» What this task involves:
Look through the material that follows and show every line with the string "agent".

BEGIN Source data

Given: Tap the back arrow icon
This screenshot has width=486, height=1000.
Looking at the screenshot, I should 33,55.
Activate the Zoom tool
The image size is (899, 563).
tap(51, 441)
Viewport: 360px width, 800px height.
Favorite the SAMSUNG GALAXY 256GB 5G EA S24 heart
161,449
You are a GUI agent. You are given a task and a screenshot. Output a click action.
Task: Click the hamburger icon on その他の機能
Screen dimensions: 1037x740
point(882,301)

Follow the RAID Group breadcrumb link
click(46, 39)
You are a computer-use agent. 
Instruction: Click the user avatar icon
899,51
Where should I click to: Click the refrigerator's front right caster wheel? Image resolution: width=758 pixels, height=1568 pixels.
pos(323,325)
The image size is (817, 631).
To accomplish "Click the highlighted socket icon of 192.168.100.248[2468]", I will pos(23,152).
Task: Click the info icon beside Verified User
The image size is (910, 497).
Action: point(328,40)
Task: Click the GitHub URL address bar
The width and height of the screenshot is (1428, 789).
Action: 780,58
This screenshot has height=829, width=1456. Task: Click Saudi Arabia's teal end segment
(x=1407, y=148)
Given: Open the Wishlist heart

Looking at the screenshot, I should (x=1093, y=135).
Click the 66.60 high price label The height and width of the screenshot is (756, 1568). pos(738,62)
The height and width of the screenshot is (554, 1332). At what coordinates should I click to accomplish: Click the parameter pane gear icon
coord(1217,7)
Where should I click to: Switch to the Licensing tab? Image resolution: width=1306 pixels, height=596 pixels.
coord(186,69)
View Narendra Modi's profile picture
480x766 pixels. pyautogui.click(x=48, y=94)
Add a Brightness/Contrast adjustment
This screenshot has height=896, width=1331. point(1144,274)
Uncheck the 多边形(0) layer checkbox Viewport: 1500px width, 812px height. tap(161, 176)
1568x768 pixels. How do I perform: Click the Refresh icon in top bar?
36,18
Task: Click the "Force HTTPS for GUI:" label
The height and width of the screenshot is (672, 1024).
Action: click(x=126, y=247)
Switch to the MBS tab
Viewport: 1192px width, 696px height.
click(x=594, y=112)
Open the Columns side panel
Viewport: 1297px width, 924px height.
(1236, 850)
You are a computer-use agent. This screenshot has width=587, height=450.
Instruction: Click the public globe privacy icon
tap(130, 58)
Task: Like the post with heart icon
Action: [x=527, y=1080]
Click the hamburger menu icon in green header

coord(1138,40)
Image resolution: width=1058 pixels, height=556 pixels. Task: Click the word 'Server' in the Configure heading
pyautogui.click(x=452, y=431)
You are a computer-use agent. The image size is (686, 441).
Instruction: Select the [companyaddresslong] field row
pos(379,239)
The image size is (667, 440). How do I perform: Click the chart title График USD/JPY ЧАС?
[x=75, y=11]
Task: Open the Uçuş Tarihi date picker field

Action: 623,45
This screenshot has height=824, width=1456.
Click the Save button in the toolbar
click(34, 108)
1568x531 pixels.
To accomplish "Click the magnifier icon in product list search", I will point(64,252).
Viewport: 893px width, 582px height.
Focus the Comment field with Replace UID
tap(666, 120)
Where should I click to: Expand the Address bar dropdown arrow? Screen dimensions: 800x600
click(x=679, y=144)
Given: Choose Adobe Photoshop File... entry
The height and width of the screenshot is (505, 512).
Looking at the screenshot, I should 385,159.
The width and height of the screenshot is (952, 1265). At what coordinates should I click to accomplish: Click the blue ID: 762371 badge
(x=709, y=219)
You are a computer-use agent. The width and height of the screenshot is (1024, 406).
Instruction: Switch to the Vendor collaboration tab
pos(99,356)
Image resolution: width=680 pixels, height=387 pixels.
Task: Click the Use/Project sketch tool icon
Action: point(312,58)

END Source data

» Result:
You are a GUI agent. You are given a task and a screenshot. Output a click action.
You are a computer-use agent. 
You are a computer-use agent. This screenshot has width=587, height=450.
You are a computer-use agent. The image size is (686, 441).
You are a computer-use agent. The width and height of the screenshot is (1024, 406).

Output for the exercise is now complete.